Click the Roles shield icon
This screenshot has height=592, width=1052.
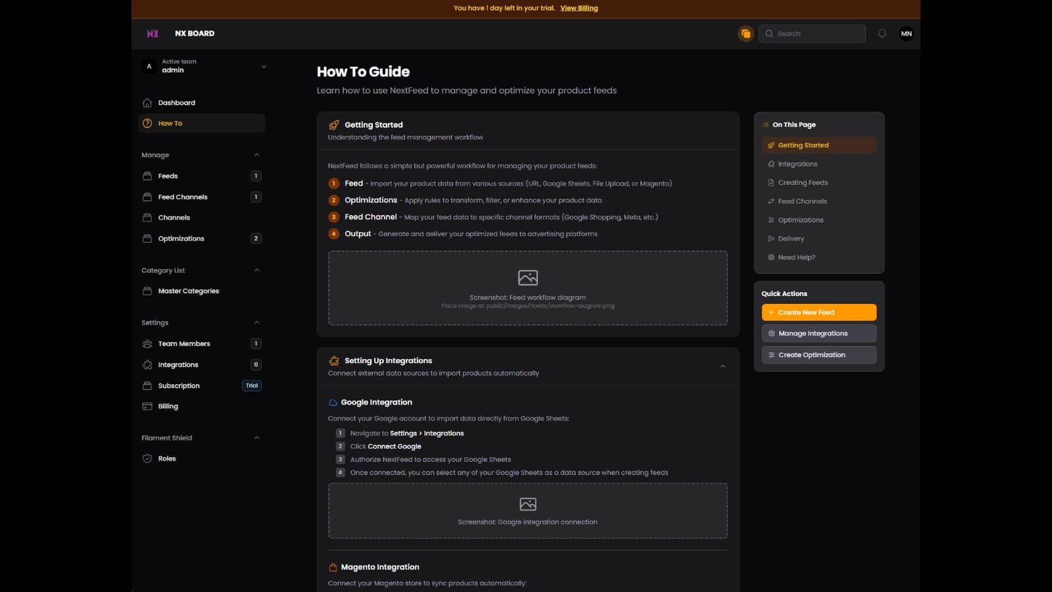(x=147, y=458)
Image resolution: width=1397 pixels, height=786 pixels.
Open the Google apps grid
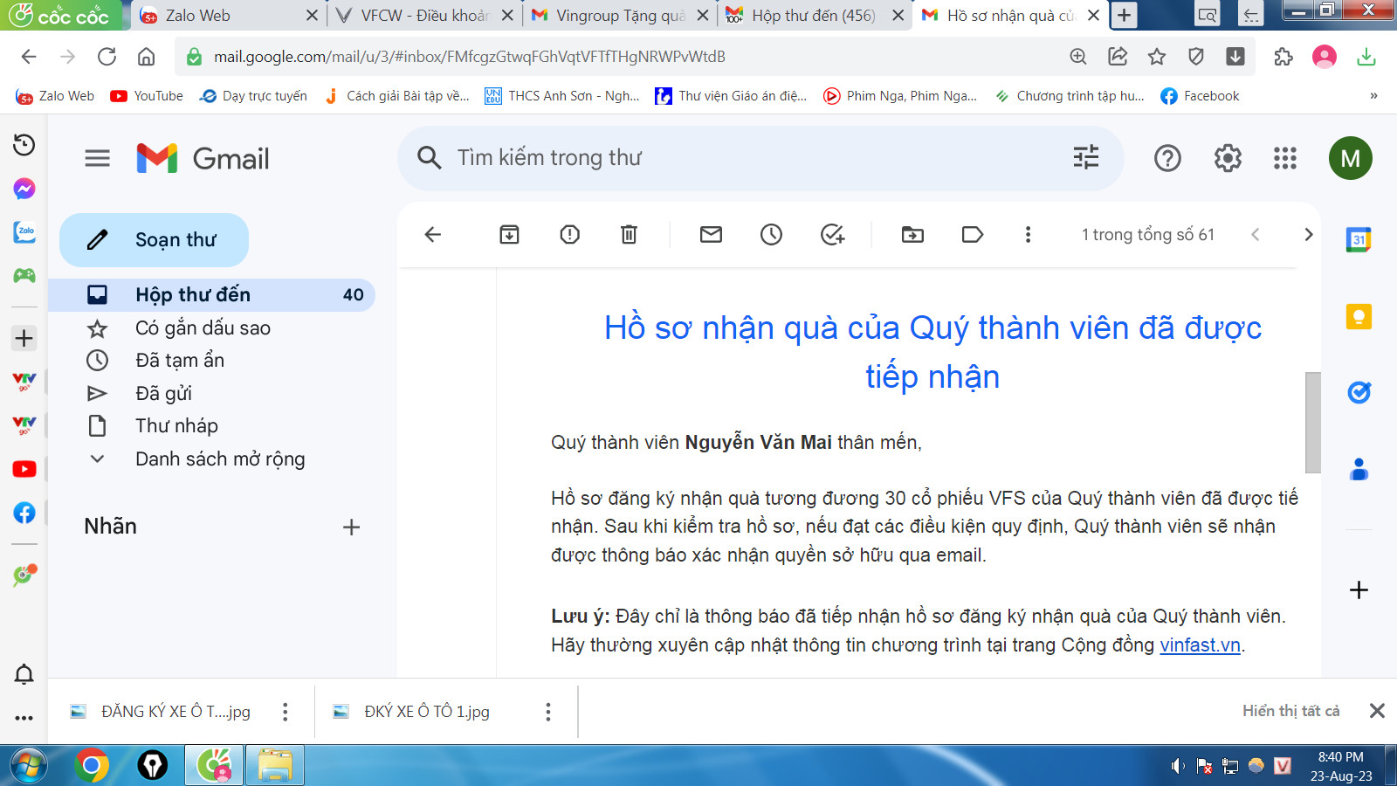1284,158
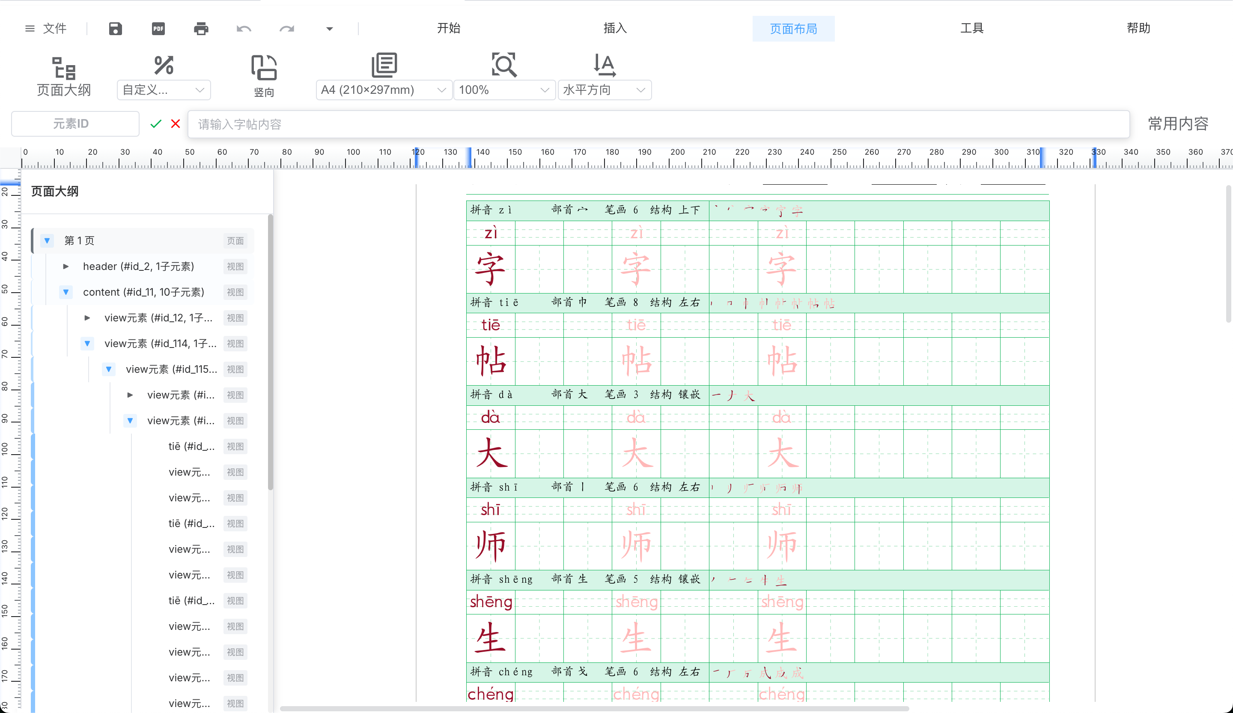The image size is (1233, 713).
Task: Open the A4 paper size dropdown
Action: point(383,90)
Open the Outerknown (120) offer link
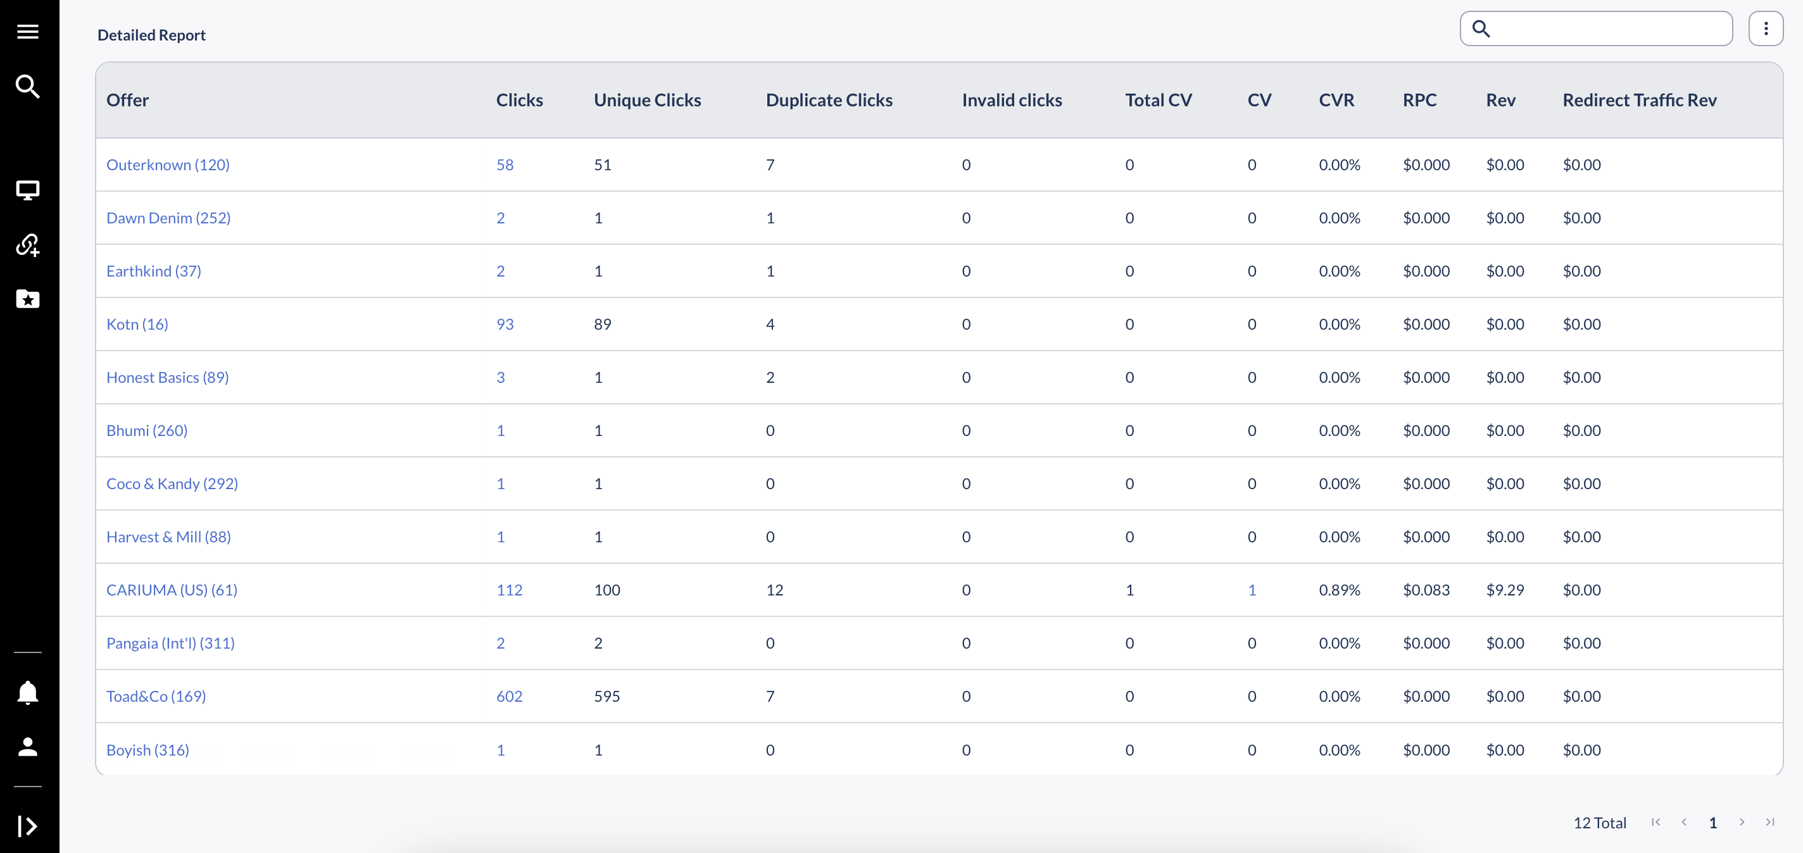Screen dimensions: 1803x853 (167, 164)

(EXERCISE REQUIREMENTS)
Restate all of the data word for word and include no pictures.

(RESPONSE TO THE TASK)
Click the Roles shield icon
This screenshot has height=592, width=1052.
(x=147, y=458)
Image resolution: width=1397 pixels, height=786 pixels.
Open the Google apps grid
1284,158
The image size is (1233, 713).
Task: Open the A4 paper size dropdown
Action: point(383,90)
Open the Outerknown (120) offer link
Screen dimensions: 1803x853 (167, 164)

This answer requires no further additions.